Sunday, 19 November 2017

What I wish my ex knew about single parenting




My ex recently told me that I got the better part of everything. I got to stay in the flat where we used to live and take care of Alex. His words stayed with me. How could there possibly be a better part? Are we talking about a deal here? His words came to my mind again today. In one of those now luckily fewer moments when I felt the heaviness of being on this side of the barrier, "from the better part". I wish I could tell him this and also to other parents who think that they are from the losing side what it really feels to raise your child single handedly. 


1. First and most of all, there is no winning side. I wish he could realise that no matter who lives with our child there will always be a missing part and qustions: "Where is mummy/daddy". Trust me this is a heavy burden. While I really get to spend every day with Alex, and go through thick and thin with him, I am also reminded that he is not getting enough from his dad's presence and he misses him a lot.  I know that it's not uncommon in many households these days the dad to be away because of work and other reasons. But the case here is not that. Realistically, his dad is close by but get to see him only few hours per week. Can you really put timeframes on parenting? I think not. 

2. All those moments that you miss.  - One of the blessings of parenting is seeing your little one changing and growing literraly every day. It is absolutely incredible. The things they learn, do and say. I love conversing with Alex. It inspires me and fills my heart with unconditional love. He is so pure and innocent and yet so clever and understanding for his age. Somethimes I think how many more things we could do if it's not just two of us.  Or how much more special it will be if Alex shares his firsts with both his parents. Family outings and gatherings, all of the weekend things families start taking for granted and finding boring and annoyng after some years. These moments are precious. These are the moments worth living for.   

3. The tricky side of  parenting -  In our hands lay the huge responsibility for  raising our children as happy, confident and sensible people, who respect the world around. Teaching routines, pointing out what is right and wrong and paying enough attention to your child is much more difficult when done on your own. Obviously when two are in the picture, responsibilities are shared and the will to do better is stronger. On the contrary, when you are on your own sometimes the tiredness takes a toll on you and it's easier to go the easy route. Whcih means leaving your child watch cartoons for longer, going to bed later. Having to juggle between work, parenting and housework some days leave you absolutley shattered and the lack of support really has an impact. Then comes the guilt and the nights when the bedtime turns into a nightmare instead of being a happy and enjoyable time.

4. Dealing with emergencies - Alex bumped his head badly today, few weeks ago he got his finger injured, recently he also spilled hot tea over his leg. I know all of these are light accidents which happen with kids all the time but it's really sad when you don't have someone to share them with. I end up crying with Alex because I feel so worried, helpless and if the world will soon end. You just need this one person who cares about your child as much as you do, to say that everything is going to be all right. 

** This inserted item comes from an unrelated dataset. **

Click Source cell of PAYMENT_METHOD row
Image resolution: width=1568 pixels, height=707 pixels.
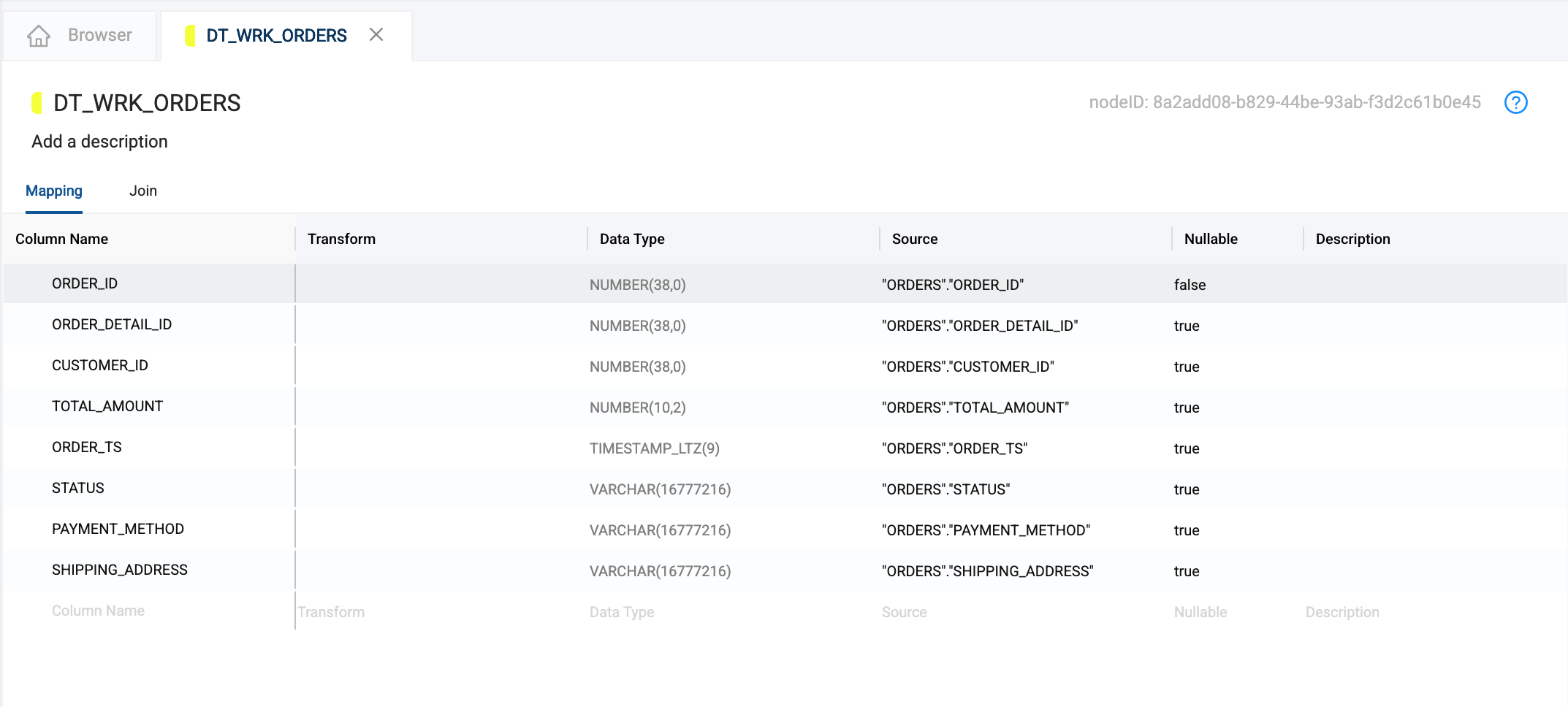(986, 530)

5. Your child doesn't receive the best- Alex is my world, and like every parent I want the best for him. Now, I feel that he is not receiving it. I can't get him everything he deserves and take him to all of the places I would love to. His dad thinks that he needs to work hard in order to save and provide for Alex's future. Myslef on the contrary thinks that NOW is more impotant than 15 years in time. I feel that it's more important for a child to receive his parent's love, support and attention in the present. I prefer Alex to have decent upbringing and not to lack anything at the moment, rather than having some ready money saved for when he is an adult. I don't think that any money will ever compensate for the times he has not been able to get the toy he really wants, or the theather he never went to or the time with his parents on the dinner table.


And while carrying the shopping bags, with tears in my eyes and crying boy next to me I can't help but wonder, what is the other parenting body doing and will I ever get used to the fact I have to be both. Then the doubts can not stay away but creep in: will I make it?